Your goal: Return the rows below verbatim, starting with the line that contains "This screenshot has width=1080, height=2060." and continuing through the line that contains "desktop-icon-label: Visual Studio 2017 is".

------------------------------

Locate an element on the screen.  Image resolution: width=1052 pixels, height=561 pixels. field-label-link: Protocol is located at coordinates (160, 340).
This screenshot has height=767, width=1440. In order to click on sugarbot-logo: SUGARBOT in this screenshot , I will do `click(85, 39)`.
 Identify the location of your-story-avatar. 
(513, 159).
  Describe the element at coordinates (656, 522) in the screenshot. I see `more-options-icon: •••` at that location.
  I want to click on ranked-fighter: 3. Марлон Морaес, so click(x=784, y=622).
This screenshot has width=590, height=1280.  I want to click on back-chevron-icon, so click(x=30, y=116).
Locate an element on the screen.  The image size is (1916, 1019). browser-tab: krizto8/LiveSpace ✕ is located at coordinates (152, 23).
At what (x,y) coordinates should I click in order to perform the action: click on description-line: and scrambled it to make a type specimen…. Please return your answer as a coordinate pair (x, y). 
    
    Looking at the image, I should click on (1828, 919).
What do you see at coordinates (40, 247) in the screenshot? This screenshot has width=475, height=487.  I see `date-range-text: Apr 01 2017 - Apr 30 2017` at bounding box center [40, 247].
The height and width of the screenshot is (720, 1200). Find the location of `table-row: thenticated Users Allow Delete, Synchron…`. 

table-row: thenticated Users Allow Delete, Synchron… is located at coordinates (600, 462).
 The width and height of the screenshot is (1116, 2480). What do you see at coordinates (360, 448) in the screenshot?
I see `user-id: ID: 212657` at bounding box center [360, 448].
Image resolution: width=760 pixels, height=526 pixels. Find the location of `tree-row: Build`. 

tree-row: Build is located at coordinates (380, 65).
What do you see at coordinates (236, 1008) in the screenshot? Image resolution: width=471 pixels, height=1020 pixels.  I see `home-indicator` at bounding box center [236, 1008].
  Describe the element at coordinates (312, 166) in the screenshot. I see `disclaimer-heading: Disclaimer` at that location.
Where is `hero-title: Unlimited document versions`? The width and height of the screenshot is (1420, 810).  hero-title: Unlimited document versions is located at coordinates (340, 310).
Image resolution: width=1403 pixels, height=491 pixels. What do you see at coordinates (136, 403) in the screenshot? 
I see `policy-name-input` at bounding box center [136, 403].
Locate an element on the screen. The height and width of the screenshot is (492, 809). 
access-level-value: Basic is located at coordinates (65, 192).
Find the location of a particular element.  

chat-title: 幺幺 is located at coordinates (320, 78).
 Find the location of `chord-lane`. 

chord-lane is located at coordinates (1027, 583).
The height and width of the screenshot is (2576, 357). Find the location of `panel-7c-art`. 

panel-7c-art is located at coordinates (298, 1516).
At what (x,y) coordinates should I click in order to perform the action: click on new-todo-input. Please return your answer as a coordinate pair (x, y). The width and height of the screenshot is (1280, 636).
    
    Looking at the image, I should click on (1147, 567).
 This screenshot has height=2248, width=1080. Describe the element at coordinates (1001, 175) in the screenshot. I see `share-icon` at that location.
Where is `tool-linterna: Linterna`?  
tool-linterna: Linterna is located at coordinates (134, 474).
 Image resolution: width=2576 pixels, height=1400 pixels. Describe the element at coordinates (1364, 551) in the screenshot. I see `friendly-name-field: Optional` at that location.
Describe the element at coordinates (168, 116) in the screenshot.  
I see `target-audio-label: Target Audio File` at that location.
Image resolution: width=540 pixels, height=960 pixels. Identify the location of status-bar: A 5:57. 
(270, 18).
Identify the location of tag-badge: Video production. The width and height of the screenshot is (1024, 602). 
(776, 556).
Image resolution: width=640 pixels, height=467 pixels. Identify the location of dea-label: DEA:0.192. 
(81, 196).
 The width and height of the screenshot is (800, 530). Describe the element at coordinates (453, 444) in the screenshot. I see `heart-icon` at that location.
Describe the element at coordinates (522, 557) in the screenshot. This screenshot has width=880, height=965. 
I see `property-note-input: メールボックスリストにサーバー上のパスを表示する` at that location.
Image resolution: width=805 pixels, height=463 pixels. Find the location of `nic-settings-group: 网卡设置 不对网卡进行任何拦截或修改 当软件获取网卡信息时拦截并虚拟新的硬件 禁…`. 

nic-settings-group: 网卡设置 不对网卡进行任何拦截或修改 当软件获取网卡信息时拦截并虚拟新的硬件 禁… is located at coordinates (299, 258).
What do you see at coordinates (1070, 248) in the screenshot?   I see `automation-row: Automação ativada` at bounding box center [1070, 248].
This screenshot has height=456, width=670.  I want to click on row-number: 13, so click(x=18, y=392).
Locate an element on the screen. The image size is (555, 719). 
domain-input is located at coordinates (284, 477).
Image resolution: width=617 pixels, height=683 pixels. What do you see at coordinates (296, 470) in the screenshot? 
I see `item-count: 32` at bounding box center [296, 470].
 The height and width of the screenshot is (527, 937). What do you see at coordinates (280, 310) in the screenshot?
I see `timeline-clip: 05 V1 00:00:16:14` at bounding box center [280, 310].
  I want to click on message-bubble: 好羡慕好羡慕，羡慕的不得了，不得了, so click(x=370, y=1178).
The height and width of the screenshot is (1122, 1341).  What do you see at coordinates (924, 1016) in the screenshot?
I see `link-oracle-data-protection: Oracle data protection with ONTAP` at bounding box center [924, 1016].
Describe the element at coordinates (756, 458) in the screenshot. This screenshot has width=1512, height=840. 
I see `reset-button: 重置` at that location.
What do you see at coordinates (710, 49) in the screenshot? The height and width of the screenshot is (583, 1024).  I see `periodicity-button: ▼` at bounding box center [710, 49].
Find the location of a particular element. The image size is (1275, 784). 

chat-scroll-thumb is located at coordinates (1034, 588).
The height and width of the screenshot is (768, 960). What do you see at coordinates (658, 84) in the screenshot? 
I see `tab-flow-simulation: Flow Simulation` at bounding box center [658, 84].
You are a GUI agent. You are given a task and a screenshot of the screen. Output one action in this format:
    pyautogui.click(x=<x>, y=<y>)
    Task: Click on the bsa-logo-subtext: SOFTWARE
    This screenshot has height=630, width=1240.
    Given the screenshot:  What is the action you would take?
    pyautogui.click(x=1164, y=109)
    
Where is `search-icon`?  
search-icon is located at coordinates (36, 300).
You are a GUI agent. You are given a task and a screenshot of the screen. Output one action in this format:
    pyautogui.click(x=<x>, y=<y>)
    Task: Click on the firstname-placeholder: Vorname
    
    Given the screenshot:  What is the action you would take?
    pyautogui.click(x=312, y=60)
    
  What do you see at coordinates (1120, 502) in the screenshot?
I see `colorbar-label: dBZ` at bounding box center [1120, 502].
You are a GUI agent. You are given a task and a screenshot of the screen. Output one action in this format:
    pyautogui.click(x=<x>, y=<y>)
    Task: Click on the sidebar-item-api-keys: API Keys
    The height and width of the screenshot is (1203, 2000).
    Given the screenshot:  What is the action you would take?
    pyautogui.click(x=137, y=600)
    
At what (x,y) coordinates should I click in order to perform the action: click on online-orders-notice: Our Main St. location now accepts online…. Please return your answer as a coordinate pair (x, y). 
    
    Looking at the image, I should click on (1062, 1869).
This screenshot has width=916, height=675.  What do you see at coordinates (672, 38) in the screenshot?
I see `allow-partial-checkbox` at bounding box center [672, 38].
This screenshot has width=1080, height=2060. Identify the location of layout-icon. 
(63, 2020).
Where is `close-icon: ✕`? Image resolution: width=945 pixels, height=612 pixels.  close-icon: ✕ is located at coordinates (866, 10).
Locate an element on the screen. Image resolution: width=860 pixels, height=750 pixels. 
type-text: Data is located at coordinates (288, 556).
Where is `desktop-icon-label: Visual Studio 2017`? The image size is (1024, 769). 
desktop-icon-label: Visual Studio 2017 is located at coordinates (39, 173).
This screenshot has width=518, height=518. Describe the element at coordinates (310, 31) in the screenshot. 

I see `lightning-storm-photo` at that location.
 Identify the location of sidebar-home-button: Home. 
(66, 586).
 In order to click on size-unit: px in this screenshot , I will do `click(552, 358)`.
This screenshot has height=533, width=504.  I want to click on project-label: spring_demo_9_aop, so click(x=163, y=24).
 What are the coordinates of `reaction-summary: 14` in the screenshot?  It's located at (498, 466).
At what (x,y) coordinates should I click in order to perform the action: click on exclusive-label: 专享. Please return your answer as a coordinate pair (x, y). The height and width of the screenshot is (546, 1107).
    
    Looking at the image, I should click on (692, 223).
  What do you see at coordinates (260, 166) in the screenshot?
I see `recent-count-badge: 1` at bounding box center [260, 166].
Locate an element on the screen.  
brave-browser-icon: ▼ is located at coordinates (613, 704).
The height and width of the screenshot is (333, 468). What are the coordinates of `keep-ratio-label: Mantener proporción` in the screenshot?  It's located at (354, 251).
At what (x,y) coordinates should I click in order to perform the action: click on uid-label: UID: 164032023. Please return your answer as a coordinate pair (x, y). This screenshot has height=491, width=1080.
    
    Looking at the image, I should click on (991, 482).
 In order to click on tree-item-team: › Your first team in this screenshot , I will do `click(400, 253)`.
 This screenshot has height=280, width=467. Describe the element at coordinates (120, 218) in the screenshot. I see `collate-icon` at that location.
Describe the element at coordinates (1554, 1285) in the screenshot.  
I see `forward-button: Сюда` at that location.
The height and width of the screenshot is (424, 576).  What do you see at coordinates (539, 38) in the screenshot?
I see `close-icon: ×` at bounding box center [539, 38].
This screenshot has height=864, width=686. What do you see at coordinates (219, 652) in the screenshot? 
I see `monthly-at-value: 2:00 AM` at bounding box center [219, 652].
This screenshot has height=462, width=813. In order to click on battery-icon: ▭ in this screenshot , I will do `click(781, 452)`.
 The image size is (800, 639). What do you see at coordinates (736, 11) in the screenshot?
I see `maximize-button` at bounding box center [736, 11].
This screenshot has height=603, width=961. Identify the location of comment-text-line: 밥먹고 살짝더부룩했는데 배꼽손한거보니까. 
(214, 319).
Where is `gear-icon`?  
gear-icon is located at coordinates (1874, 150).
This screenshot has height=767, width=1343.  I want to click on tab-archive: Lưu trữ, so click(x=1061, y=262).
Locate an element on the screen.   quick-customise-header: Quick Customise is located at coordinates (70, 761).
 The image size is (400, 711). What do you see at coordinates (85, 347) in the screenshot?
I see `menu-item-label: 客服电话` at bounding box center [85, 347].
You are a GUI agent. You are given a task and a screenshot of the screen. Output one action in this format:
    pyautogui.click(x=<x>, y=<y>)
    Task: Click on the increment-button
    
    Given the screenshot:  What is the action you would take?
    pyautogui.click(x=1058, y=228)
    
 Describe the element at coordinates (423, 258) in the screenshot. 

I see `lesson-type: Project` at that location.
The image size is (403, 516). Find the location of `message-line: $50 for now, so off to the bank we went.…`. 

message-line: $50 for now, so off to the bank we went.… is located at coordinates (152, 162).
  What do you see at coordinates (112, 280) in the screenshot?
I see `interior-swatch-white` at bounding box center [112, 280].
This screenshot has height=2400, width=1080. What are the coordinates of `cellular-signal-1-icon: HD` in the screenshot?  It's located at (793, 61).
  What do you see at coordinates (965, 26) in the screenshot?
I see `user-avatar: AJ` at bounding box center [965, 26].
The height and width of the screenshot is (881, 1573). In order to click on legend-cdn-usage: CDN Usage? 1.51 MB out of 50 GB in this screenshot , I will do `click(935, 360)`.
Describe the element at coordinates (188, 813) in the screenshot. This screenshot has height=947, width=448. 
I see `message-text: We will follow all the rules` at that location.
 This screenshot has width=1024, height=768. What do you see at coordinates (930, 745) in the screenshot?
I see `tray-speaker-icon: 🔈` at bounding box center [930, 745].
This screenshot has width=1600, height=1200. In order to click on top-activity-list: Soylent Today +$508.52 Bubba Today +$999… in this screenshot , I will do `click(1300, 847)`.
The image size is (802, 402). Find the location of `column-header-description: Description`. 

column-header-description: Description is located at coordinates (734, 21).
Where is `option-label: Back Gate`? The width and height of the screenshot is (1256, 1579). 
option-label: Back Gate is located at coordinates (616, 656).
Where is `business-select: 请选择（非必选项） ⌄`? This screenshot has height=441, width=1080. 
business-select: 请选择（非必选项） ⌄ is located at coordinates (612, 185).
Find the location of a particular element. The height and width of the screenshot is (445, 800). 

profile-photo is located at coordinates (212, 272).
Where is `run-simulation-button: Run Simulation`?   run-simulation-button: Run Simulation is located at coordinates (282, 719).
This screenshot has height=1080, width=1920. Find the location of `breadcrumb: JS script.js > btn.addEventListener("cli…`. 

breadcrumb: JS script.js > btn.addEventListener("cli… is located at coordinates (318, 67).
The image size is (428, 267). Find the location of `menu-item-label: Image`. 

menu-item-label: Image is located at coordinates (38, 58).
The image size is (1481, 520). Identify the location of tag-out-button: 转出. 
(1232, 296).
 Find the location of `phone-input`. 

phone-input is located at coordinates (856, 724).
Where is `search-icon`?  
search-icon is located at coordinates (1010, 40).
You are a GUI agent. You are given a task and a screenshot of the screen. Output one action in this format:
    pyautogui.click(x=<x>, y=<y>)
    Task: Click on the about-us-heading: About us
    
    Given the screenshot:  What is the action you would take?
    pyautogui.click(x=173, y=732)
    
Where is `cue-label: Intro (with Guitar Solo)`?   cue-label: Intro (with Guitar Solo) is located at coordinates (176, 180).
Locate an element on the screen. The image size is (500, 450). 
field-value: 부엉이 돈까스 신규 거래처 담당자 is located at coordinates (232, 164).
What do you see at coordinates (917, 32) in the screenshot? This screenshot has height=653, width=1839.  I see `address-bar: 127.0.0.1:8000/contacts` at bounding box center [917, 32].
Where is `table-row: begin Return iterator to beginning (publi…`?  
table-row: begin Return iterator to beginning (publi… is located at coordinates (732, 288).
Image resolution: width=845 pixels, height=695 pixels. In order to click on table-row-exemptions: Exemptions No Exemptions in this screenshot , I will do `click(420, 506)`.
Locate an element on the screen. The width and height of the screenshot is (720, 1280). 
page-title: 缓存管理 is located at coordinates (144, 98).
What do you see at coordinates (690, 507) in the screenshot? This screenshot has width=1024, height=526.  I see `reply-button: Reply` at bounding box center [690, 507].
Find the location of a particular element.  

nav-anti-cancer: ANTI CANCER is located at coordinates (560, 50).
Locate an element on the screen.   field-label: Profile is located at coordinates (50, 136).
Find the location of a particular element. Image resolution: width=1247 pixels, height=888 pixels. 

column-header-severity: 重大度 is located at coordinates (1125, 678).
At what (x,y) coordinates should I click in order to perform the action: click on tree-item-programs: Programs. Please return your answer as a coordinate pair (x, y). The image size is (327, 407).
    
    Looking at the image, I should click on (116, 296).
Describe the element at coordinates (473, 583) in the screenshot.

------------------------------

Solution to this problem:
This screenshot has width=1080, height=2060. Identify the location of layout-icon. 
(63, 2020).
Where is `close-icon: ✕`? Image resolution: width=945 pixels, height=612 pixels.  close-icon: ✕ is located at coordinates (866, 10).
Locate an element on the screen. Image resolution: width=860 pixels, height=750 pixels. 
type-text: Data is located at coordinates (288, 556).
Where is `desktop-icon-label: Visual Studio 2017`? The image size is (1024, 769). 
desktop-icon-label: Visual Studio 2017 is located at coordinates (39, 173).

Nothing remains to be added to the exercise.